Bobb, 42, a San Diego State University MBA who worked for locally based One America News (and now the Republican National Committee), didn’t benefit from a technicality, her lawyer told Times of San Diego.
“Not really a technicality,” said Thomas Jacobs, Bobb’s Tucson-based attorney. “More like Christina and the others calling [out] the state in its tactic to downplay the importance of the Electoral Count Act by not bothering to provide it to the grand jury.”
On Monday, Jacobs called this action an intentional denial of an important due-process right.
“The state had the statute in hand, knew the defense based on the statute, and even mentioned it in their presentation, but deliberately withheld the information because they knew it would damage their case if the grand jury knew the whole truth and the reason why what these volunteers did was legal electioneering,” he said.
Jacobs noted that the original grand jury (“without a fair presentation”) voted 9-3 in favor of indictment.
“There is a high likelihood that a properly instructed, fairly informed grand jury would decline to issue an indictment,” he said via email. “That would mean the end of the case.”
Jacobs said he expected the judge’s decision.
“As to Christina Bobb, there was also false information presented, although the court did not rule on that argument,” he added. “Without the improper testimony, it is much less likely Christina Bobb would be indicted.”
Richie Taylor, a spokesperson for Arizona Attorney General Kris Mayes, a Democrat whose office is pressing the case in court, said in a statement that prosecutors would appeal the decision.
“We vehemently disagree with the court,” Taylor said.
Mel McDonald, a former county judge in metro Phoenix and former U.S. attorney for Arizona, said courts send cases back to grand juries when prosecutors present misleading or incomplete evidence or didn’t properly instruct panel members on the law.
“They get granted at times. It’s not often,” said McDonald, who isn’t involved in the case.
Attorney Jacobs shared Bobb’s reaction to the judge’s ruling: “Christina was very glad to receive this news, but she knows that the state will appeal and delay the process. They have already asked for a stay of the order for remand.”
In all, 18 Republicans were charged with forgery, fraud and conspiracy. The defendants consist of 11 Republicans who submitted a document falsely claiming Trump won Arizona, two former Trump aides and five lawyers connected to the former president, including Bobb and Rudy Giuliani.
Two defendants have already resolved their cases, while the others, including Bobb, have pleaded not guilty to the charges. Trump wasn’t charged in Arizona, but the indictment refers to him as an unindicted coconspirator.

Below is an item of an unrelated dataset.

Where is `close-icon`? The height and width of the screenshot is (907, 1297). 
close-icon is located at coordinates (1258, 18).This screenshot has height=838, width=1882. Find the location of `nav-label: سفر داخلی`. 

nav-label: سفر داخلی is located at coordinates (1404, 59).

Most of the defendants in the case also are trying to get a court to dismiss their charges under an Arizona law that bars using baseless legal actions in a bid to silence critics.
They argued Mayes tried to use the charges to silence them for their constitutionally protected speech about the 2020 election and actions taken in response to the race’s outcome.
Prosecutors said the defendants didn’t have evidence to back up their retaliation claim and that they crossed the line from protected speech to fraud.
Eleven people who had been nominated to be Arizona’s Republican electors met in Phoenix on Dec. 14, 2020, to sign a certificate saying they were “duly elected and qualified” electors and claimed Trump had carried the state in the 2020 election.
Joe Biden won Arizona by 10,457 votes. A one-minute video of the signing ceremony was posted on social media by the Arizona Republican Party at the time. The document later was sent to Congress and the National Archives, where it was ignored.
Prosecutors in Michigan, Nevada, Georgia and Wisconsin have also filed criminal charges related to the fake electors scheme.
The Associated Press contributed to this report.